G-Squared Test

The G-squared (\(G^2\)) test, also known as the likelihood-ratio test for contingency tables, is the entropy-based companion of the Pearson \(\chi^2\) test for categorical data (Agresti, 2013). Its theoretical foundation is Wilks’s theorem, which gives the asymptotic \(\chi^2\) distribution of the log-likelihood-ratio statistic (Wilks, 1938).

Intuition. \(G^2\) is twice the Kullback–Leibler divergence between the empirical joint distribution and the conditional-independence factorisation, equivalently \(2n\) times the empirical conditional mutual information between \(X\) and \(Y\) given \(Z\) (Cover & Thomas, 2006). Conditional independence corresponds to zero conditional mutual information, so a small \(G^2\) supports the null.

Mathematical Formulation

For a hypothesis \(X \perp Y \mid Z\), the statistic stratifies by each value of \(Z\) and sums the per-stratum log-likelihood-ratio contributions (Agresti, 2013):

\[G^2 = 2 \sum_{i} O_i \ln\!\left(\frac{O_i}{E_i}\right)\]

where the sum is over all non-empty cells \(i\) and \(E_i\) are the expected counts under conditional independence (Agresti, 2013). Under the null and standard regularity conditions, \(G^2\) is asymptotically \(\chi^2\)-distributed by Wilks’s theorem (Wilks, 1938) with degrees of freedom

\[df = (|X| - 1)(|Y| - 1) \prod_{z \in Z} |z|\]

(Agresti, 2013). The information-theoretic identity \(G^2 = 2n\, \widehat{I}(X; Y \mid Z)\) links the test to conditional mutual information (Cover & Thomas, 2006).

Assumptions

  • Categorical data. Variables and the conditioning set must be discrete (Agresti, 2013).

  • Independent observations.

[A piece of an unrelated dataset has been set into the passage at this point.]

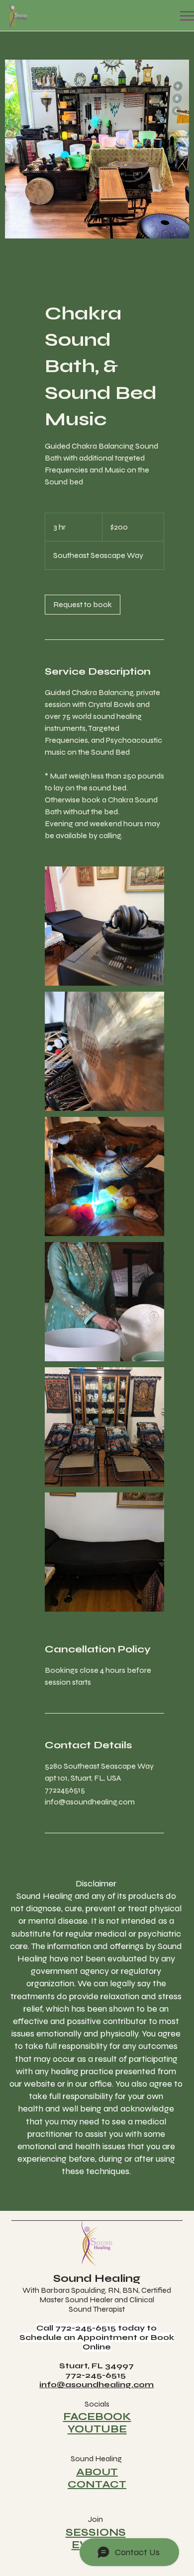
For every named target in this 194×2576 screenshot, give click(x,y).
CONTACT (97, 2484)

Standard multinomial sampling assumptions apply (Agresti, 2013).

  • Adequate sample size. \(G^2\) is asymptotic; the same Cochran-style cell-count guidance as for Pearson \(\chi^2\) applies (Cochran, 1954; Agresti, 2013).

  • Power decay with conditioning-set size. Stratification by \(Z\) multiplies the number of cells, leading to sparse-table effects analogous to those of Pearson \(\chi^2\) (Agresti, 2013).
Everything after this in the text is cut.